>>>
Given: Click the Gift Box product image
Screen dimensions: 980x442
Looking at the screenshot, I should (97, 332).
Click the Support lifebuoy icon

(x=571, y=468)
<<<
**Instructions for the task:** Copy down every record, keeping each one exact.

**Reply to the exercise:**
Given: Click the Gift Box product image
Screen dimensions: 980x442
Looking at the screenshot, I should (97, 332).
Click the Support lifebuoy icon

(x=571, y=468)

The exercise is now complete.